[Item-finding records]
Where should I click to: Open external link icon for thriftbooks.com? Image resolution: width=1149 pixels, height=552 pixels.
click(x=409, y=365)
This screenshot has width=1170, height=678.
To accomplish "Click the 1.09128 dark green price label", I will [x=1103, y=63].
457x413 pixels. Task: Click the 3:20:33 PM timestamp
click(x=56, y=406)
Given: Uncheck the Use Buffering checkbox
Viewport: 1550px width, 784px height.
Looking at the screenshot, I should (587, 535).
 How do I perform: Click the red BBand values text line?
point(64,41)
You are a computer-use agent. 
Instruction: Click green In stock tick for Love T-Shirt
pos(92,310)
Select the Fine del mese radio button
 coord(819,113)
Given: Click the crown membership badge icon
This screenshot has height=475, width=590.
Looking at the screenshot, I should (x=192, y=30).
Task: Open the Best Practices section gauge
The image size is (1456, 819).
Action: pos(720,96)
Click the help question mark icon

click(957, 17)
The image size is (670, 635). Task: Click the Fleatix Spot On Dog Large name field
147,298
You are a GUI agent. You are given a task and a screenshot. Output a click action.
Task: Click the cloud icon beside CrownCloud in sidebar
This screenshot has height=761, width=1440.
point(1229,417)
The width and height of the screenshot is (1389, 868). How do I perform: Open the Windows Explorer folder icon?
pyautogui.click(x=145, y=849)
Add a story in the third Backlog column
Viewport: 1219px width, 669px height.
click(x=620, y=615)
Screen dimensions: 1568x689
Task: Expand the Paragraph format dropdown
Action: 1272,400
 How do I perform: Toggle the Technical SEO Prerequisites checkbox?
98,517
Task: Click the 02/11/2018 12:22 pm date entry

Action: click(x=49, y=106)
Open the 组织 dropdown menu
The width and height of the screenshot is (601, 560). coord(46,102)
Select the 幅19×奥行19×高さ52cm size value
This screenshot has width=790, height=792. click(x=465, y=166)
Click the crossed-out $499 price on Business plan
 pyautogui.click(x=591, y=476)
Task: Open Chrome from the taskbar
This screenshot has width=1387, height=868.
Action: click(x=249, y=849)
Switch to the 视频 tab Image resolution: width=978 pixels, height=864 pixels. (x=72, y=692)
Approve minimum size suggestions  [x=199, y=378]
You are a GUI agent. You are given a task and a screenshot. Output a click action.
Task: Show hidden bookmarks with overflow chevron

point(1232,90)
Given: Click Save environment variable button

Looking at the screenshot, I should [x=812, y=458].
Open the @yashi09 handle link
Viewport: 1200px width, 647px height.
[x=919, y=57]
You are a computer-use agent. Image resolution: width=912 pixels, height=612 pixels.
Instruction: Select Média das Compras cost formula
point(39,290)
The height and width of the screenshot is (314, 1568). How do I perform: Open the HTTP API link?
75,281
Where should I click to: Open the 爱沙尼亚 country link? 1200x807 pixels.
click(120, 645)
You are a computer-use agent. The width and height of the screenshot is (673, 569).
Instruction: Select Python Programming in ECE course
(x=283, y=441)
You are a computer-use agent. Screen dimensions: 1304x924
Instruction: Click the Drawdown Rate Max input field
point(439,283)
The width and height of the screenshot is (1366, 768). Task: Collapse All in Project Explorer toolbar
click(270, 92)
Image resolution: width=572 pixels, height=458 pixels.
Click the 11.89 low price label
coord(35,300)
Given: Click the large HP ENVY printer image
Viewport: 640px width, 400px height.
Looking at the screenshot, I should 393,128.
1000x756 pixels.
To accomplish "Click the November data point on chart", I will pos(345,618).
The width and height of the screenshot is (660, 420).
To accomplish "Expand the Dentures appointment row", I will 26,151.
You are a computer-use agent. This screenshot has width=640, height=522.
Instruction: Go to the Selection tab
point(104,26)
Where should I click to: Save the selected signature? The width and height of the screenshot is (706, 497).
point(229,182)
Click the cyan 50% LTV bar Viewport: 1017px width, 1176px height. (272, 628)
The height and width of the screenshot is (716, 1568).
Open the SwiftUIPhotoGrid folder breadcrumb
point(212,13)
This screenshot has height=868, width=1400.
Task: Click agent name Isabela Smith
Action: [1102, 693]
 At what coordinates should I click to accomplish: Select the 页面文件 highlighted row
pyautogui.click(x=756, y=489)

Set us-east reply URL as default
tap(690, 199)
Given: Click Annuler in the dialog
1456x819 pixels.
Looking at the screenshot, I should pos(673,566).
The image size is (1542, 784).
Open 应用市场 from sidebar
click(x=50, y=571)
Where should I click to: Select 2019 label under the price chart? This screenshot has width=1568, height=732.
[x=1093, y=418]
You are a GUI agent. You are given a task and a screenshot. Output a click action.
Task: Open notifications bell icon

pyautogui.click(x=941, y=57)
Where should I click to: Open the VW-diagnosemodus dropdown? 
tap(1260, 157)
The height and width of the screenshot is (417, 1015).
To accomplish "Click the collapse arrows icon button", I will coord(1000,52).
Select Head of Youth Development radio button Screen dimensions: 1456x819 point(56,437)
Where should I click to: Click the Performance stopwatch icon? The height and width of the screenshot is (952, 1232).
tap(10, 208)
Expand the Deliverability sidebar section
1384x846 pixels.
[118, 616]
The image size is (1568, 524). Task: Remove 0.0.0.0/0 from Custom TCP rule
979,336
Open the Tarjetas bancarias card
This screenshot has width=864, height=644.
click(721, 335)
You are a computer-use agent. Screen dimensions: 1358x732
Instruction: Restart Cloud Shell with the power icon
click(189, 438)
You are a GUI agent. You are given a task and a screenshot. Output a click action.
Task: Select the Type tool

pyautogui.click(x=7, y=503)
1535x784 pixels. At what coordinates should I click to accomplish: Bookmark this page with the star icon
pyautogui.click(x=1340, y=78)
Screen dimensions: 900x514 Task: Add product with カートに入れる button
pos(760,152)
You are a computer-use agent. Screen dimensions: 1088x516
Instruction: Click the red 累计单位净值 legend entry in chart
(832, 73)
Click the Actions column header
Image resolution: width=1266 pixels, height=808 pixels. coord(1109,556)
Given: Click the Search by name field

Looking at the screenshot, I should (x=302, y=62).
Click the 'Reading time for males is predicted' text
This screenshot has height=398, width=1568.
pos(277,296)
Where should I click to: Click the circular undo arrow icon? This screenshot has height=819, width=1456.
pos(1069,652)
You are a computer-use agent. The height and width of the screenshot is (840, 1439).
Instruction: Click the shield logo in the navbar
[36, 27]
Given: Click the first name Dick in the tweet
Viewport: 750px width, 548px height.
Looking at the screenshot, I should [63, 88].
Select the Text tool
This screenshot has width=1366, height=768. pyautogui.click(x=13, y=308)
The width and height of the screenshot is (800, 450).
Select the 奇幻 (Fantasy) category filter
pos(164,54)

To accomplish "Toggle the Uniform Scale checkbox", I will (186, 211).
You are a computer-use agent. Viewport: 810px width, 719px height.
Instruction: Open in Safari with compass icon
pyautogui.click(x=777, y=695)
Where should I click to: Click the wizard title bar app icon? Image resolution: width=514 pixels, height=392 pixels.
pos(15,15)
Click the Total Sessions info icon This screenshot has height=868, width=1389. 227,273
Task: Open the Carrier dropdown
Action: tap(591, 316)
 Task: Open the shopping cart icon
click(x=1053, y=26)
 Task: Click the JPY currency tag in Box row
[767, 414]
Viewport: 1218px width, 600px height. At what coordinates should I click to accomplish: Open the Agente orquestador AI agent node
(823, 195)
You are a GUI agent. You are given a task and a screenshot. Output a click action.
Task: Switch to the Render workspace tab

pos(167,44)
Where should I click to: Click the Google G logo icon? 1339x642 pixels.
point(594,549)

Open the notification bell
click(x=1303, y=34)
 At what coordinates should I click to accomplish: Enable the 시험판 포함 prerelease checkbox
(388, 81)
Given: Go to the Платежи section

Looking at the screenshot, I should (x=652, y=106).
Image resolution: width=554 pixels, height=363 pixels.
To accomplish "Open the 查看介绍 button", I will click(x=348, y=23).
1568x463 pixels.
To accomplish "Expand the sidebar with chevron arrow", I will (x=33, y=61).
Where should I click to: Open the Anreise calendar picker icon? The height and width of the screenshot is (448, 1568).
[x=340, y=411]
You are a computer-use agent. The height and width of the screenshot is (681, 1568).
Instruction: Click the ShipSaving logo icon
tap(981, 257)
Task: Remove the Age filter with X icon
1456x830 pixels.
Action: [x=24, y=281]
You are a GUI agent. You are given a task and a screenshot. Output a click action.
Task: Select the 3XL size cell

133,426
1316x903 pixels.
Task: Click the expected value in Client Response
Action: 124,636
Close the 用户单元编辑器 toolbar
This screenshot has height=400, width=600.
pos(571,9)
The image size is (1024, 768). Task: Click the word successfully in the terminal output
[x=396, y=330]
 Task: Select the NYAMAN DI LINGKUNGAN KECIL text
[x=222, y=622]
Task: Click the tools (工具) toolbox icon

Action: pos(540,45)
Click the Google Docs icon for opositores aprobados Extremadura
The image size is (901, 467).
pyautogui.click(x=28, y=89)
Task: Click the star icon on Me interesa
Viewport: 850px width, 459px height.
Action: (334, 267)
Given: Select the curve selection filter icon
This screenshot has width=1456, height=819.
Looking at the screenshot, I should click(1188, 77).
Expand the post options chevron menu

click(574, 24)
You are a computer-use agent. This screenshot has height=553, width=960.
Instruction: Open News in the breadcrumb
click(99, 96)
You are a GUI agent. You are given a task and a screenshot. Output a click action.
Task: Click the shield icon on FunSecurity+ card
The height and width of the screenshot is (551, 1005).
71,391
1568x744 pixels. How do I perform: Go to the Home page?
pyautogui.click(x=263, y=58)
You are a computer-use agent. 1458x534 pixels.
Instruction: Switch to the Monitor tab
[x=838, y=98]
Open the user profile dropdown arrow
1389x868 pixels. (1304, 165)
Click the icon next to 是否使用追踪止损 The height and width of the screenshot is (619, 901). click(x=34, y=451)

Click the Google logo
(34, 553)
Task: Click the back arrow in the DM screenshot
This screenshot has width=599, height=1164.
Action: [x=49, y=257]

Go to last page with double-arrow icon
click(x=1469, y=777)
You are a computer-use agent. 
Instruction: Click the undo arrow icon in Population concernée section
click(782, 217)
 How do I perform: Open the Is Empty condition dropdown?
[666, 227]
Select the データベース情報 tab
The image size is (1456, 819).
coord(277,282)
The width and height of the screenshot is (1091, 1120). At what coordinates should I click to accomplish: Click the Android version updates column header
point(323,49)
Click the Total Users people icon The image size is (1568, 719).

### SET EXERCISE
Reproduce the lines verbatim, starting with the first line and stopping after the line that contains "point(64,41)".

### TASK OUTPUT
Where should I click to: Open external link icon for thriftbooks.com? Image resolution: width=1149 pixels, height=552 pixels.
click(x=409, y=365)
This screenshot has width=1170, height=678.
To accomplish "Click the 1.09128 dark green price label", I will [x=1103, y=63].
457x413 pixels. Task: Click the 3:20:33 PM timestamp
click(x=56, y=406)
Given: Uncheck the Use Buffering checkbox
Viewport: 1550px width, 784px height.
Looking at the screenshot, I should (587, 535).
 How do I perform: Click the red BBand values text line?
point(64,41)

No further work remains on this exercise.